Speaking about securing the rights to the song, he added: “I had to write a ‘Dear Enya’ letter so that we could afford it. I thought I was going to have to tie it to a salmon and put it in a river. Like how do you make contact with Enya? A smoke signal?”

Burnham clearly made successful contact with Enya and the rest is history, and the resulting sequence has effectively resulted in the musical renaissance that no-one saw coming.

Feel-good factor

Dr Aileen, Dillane, an ethnomusicologist at the University of Limerick, notes that Burnham’s decision to reach out to Enya was a strong one.

“That ambient sound is perfect for cinematic music,” she notes. “It’s also strong, feminine and ostensibly timeless so in a movie with a strong yet unsure female protagonist, it is ideal. But there’s another possible layer to this also.

“Enya’s “Orinoco” Flow from 1988 is going to conjures memories of other ‘coming of age’ movies by association, like ‘The Breakfast Club’ (1985). So though ‘Eight Grade’ is ostensibly aimed at millennials, it is also for their parents and creates a kind of intertextual reference and, by extension, inter-generational feel-good factor by illustrating the truism that essentially we all go through the same rites of passage.”

Singer Shilpa Ray was recently moved to post: “Millennials have a fixation with Enya that I will never understand.” Even Vice magazine posed the question in a longform read: ‘How Exactly Did Enya Become One Of The Richest Musicians In The World?’.

“Enya is as much of a byproduct of the inexorable rise of the unreal as the Marvel movies, J.K. Rowling, and Minecraft, but more importantly than that, she is the ultimate castle-dwelling proof that you can shield yourself from the unrelenting horrors of life with art,” posits the essay.

It does beg the question: just what is it about this publicity-averse 57-year-old that has captured the imaginations of millennials and Generation Z?

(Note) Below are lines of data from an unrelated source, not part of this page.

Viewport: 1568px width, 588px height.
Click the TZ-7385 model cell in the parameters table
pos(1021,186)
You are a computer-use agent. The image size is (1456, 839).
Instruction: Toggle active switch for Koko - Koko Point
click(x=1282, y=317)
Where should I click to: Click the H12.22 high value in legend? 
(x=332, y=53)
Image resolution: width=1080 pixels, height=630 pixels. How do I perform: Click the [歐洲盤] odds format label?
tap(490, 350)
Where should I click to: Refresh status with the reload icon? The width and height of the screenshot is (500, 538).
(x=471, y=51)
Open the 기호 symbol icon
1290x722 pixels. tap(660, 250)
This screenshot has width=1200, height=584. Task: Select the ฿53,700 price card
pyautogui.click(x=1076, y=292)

How can it be that one of the industry’s most private and enigmatic artists has touched a nerve with generations for whom oversharing confessionalism is like fluoride in the water? Is her music a sonorous, womb-like salve in a rough and uncertain world?

There’s certainly no chance of her young fans ever getting up close and personal with the Donegal singer. She plays live only intermittently, and doesn’t tend to tour. She had made inuring herself from the slings and arrows of the industry her priority. She’s not likely to be involving too many fans on social media, either; of the 53 Tweets on her official account, each one of them is strictly business. Is it a case of the less you reveal, the more people want to know?

In the most unlikely turn of events, new age music is generally enjoying a rebirth. For years, it had been derided as naff nonsense that was just about fit for the yoga studio or spa treatment room. But not anymore.

Spotify generation

“It used to just be old Berkeley hippies and quiet, unassuming, middle-age types, but now I see lots of millennials and folks in their 20s and 30s shopping it, especially the LPs,” Michael Henning of the legendary Amoeba Records shop in California recently told the Guardian. “The stigma that it is ‘uncool’ music has disappeared, and it is now even seen by many younger folks as very cool.”

Just as they have done for decades, younger music fans also tend to gravitate to music by ‘outsiders’, so that they can lay claim to it afresh.

“Nostalgia certainly plays a role in something like Derry Girls,” observes Dr. Dillane. “In the case of Enya, however, it might be more to do with the way that music works in the present for millennials eager to explore soothing music that accompanies yoga or mindfulness meditation activities.

“Enya is also often categorised as world music, ambient music, or even New Age. In the case of the latter, like many trends, it has come around again, as part of a general appetite for other genres of the 80s and 90s, which is also when global pop/world music emerged as a strong contender in the charts, along with an appetite for what was loosely called ‘Celtic’ music.

“Finally, if you consider how sexuality is something that has become more fluid amongst this generation, so too, arguably, have musical tastes. This is the Spotify generation, less tied to albums, genres, and eras, and more open to the any sound that appeals, without prejudice, and with an ear to experimentation.”